這布帳還透氣性不錯,一些熱氣都從孔中間溢了出去。帳的兩邊是用兩根竹棒給支起來的,中間如同開著一個人字小門。
“分明是迷魂術,太尉府上有一次請來了一個懂此法術的異人,親眼所見其表演的,這種迷魂術實在太令人驚悚發栗。”
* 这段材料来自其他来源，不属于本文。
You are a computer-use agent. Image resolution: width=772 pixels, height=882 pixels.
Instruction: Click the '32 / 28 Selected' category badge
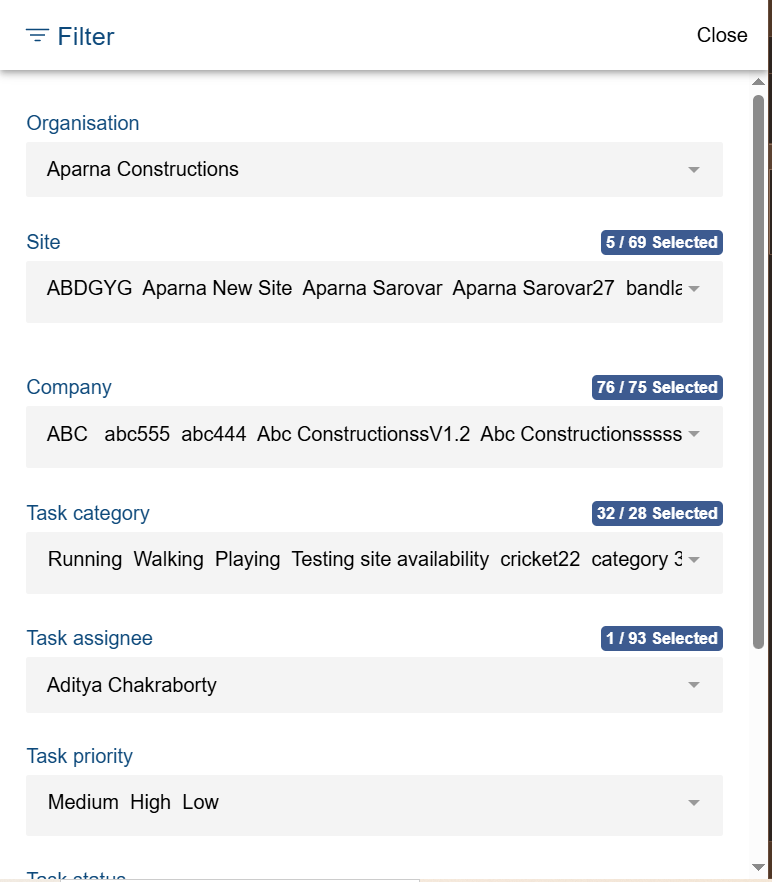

“還好華抒是個辦案的高手,經過我的一點撥,能片刻間分析出這做案的全過程,確定這小表弟的確是在唐南街劫持了……”
劉斐的思緒開闊的漫無邊際,如這彌漫的淡薄的水汽,在倏然、在縹緲。
“唉……,來投靠親戚,居然會發生這樣不愉快的事情,現在大姨或許正撕心裂肺。”
“當時華抒說劫持少公子的那些凶神惡煞的歹徒,已經不在這唐南唐西的兩條街上了……”
“這怎麼可能,如果沒有預先的踩點,或者提前的布置,怎麼可能劫持的了少公子,再說這衙內的高級侍衛不是吃素的,個個都身懷絕技的,一般歹徒休想進身,而行劫持之事。”
從華抒的分析來看,這唐南街和唐西街是姊妹孿生街,幾乎一模一樣。
所以這個細節,決定施行迷魂術的人,是利用了人的大腦間歇性迷幻,而錯誤的認為是在不同的地點發生了劫持,並且利用人的固執,那存在的心理思維定勢,錯誤的判斷少公子實在唐南街被馬車劫持的,其實就是在唐西街劫持少公子的。